Kennedy sends me over to talk to Mills. And, of course I had worked with Mills for a longer period than I had with Kennedy. When I got through explaining it to Mills, he just buys it. And, says to Bill Fullerton, who is his health insurance staff guy and previously had worked at Social Security with me, tells him in effect to work with me and develop the bill and do it right away. I mean, it's like overnight, practically. And we developed the bill and they are going to introduce it jointly in the House and the Senate.
Now, of course the big backers of national health insurance were the labor movement. Kennedy has been their leader, the legislative leader for the labor movement's bills. They don't like this at all. When they get wind of it, and Kennedy explains to them that he is going to introduce this bill and make an announcement, they, in effect, say no. Andy Biemiller, who is the legislative guy for the AFL-CIO, says to both of us that they expect that in the next Congress they'll have a veto-proof Congress and that they can pass the full Kennedy bill and overcome the veto, and get the whole thing, whereas this plan correctly is said to only supply half of what the old full Kennedy bill provided. So they say, "We don't want to take half, we want the whole thing and we can get the whole thing next time." So they won't support it. And I happened to be in Kennedy's office when, George Meany, the President of the AFL-CIO calls him and tells him that they are not going to support Kennedy-Mills.
Well, Kennedy goes ahead anyway and introduces the Kennedy-Mills bill and the bill is introduced in the House by Mills. And it looks pretty good for a little bit. The Washington Post has a really great editorial, and the New York Times and so on. But, without labor's whole-hearted enthusiastic support, there isn't any real driving, organized public support behind it. So it just doesn't really go anywhere for that reason. And I'm sure, the leadership of the AFL-CIO is pretty sorry about that.
Interviewer: Yes, I bet they are.
Ball: They didn't take that....
Interviewer: Take half that loaf when they had half that loaf.
Ball: They probably didn't have it, but they were close--it was the closest shot at it. It was the closest shot at it they ever had, and probably, certainly up to this point, have had. But, that's the story, that's what happened. And, that's how it didn't go any further.

SUPPLIED ENTRIES
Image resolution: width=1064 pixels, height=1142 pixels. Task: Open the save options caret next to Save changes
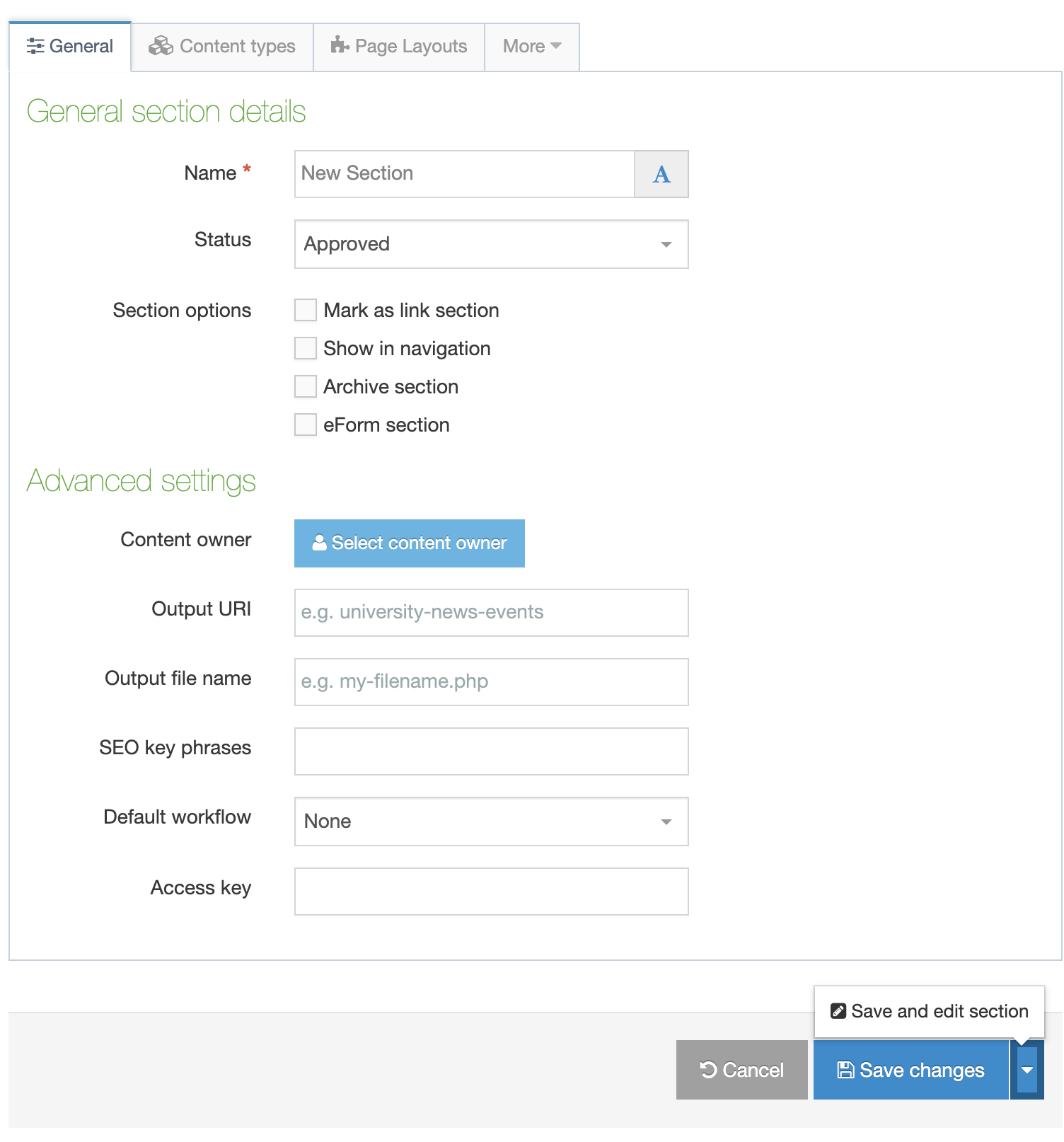point(1027,1070)
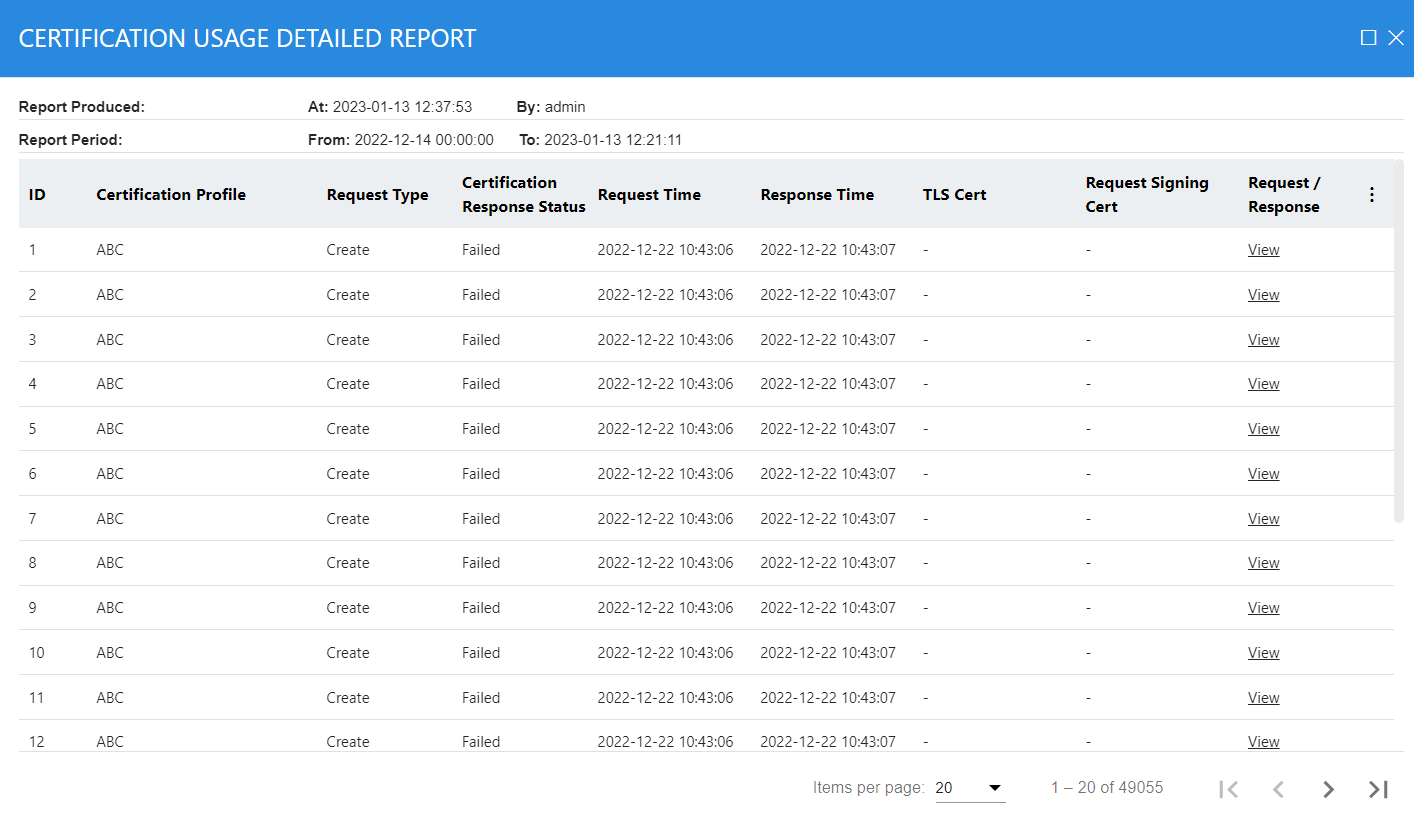Open the View link for row 5
The image size is (1414, 815).
pos(1263,429)
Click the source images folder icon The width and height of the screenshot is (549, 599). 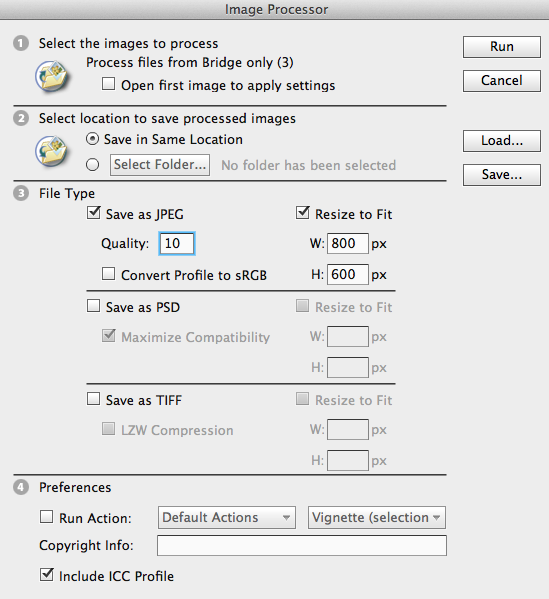52,76
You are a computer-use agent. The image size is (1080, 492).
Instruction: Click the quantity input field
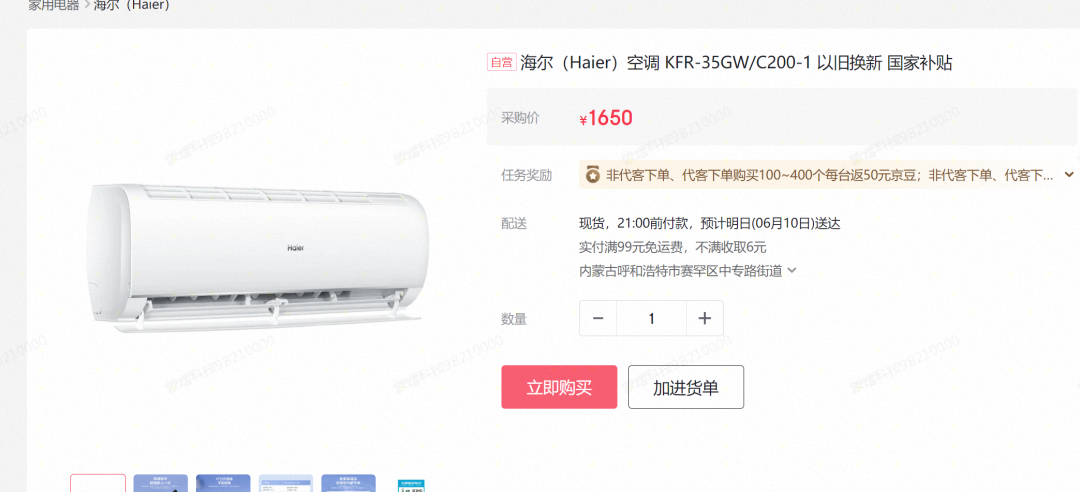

WHAT TO DO
In the interview excerpt on the Kennedy-Mills bill, who called Kennedy to say the AFL-CIO would not support it?

TASK RESPONSE
George Meany, the President of the AFL-CIO.